Mike Bantick
Tuesday, 09 December 2008 09:52
Opinion and Analysis
Page 5 of 5
iTWire: Do you see many of those technology changes as threats to the Autodesk business, in the light of the financial crisis, and the possibility of large game developers opting for safer markets?
M-BH: “I have my favourite statistic, a compete decimation of financial markets over the past few months; everybody was biting their nails as we learned of October consumer sales. In the U.S. it plummeted 5.6 percent year over year, a drop never before measured. The games industry, in the U.S. grew 18 percent. If I want to be in any industry during this turmoil, it is the games industry and it is growing.”
“Much of this goes back to our demographic expansion, family games in 2007 grew 141 percent. People are buying games to spend time in with their families. And now people are spending more time at home, they are buying more games.”

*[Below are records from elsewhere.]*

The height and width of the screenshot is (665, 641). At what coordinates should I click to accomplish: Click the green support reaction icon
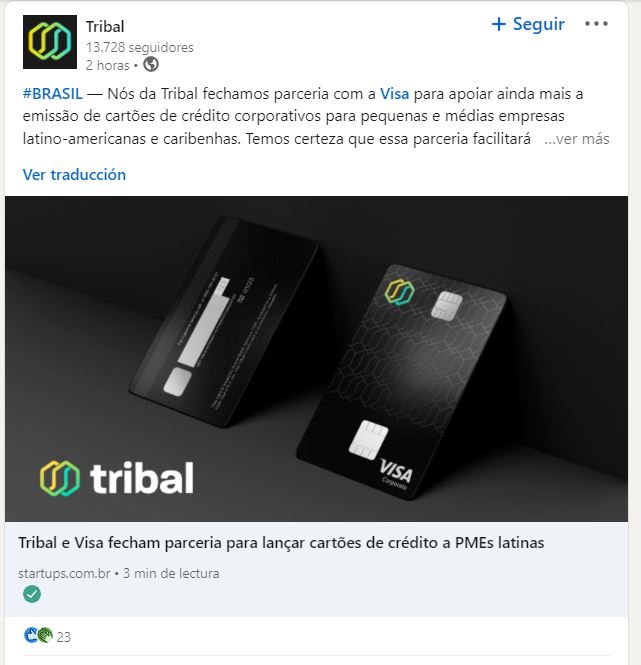point(45,635)
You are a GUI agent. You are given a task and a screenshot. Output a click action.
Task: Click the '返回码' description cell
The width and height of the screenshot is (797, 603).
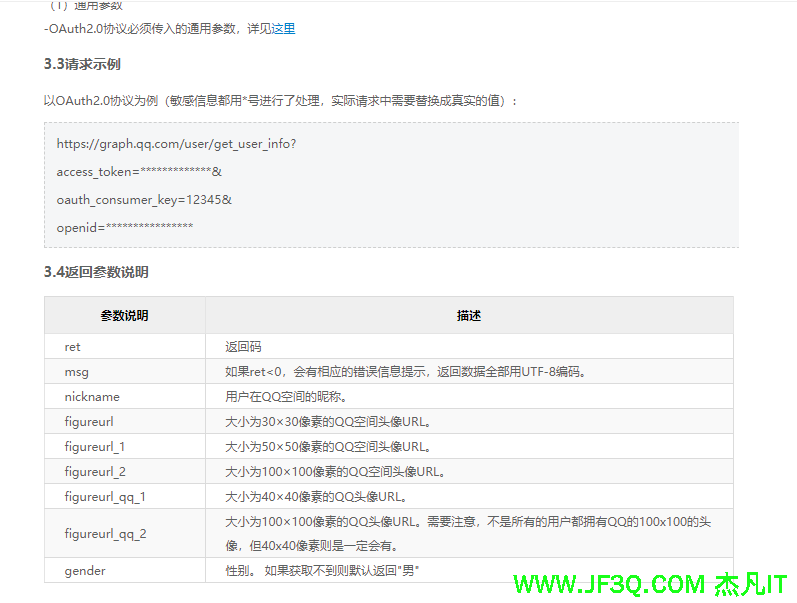point(243,347)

“If you are looking for a silver lining to the financial crisis, it may be that there will be no saturation of the marketplace for games.”
iTWire: Do you think there will be continued rise in garage game development that might be able to tap into tools such as Autodesk?
M-BH: “We are already seeing it with Xbox LIVE arcade and PSN development as well as in the casual and browser based field. Korea has a huge free-to-play industry, and I don’t think they are officially ‘garage’, but it is interesting to see how Western companies are looking to copy their success.”
“And as far as a fear of companies hunkering down and becoming safe, the games industry was not founded by safe people, it was founded by renegades, so have no fear.”